Feed readers hide blog attention from ad metrics
Nielsen/NetRatings studies web surfing behavior. For example, in January 2005
- People surfed at least daily
- They went to 62 domains a month
- Look at 30-35 pages per session, about 45 seconds each
By comparison, some bloggers using newsreaders, like Robert Scoble, can keep up with a thousand blogs in the time others visit a few dozen. These blog readers:
- Grab fresh stuff from blogs continuously.
- Discover dozens of new blogs each month.
- Consume 300-350 posts per session, most for 3 to 5 seconds each.
So RSS newsreaders, still in very early adoption, distort the numbers used in advertising metrics. Why?
Newsreaders change reader behavior, sometimes by an order of magnitude:
- They load feeds in the background. This cuts network latency from that 45 seconds.
- They only show the fresh stuff. And hide blogs you don't need to visit today. Robert Scoble says only a third of the weblogs he follows update on any given day.
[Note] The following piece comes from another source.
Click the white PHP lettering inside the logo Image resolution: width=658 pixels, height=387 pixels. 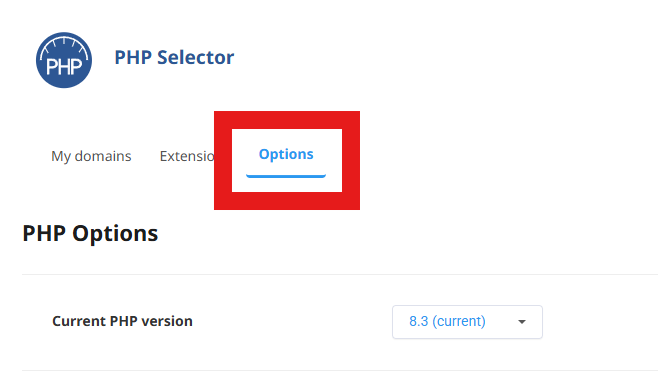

- They strip away distractions. Fonts, colors, banners, advertising, and sidebars aren't in feeds. So readers don't need to find their way on each new page before focusing on the text.
- They present for efficient reading. The feeds are shown in ways that support skimming and navigation. Headline scanning, the "river of posts", and folder tree/feed navigation help drill down. Some include headline tickers, balloons or other alerts for peripheral notifice of updates. All let you scan a hundred headlines in a minute.
- Research reader behavior down to the post level using newsreaders, instrumented to record actions and timing.
- Design how to blend these findings with "traditional" surfing behavior.
- Explore how advertising, subscriptions, and other economics are affected by using newsreaders.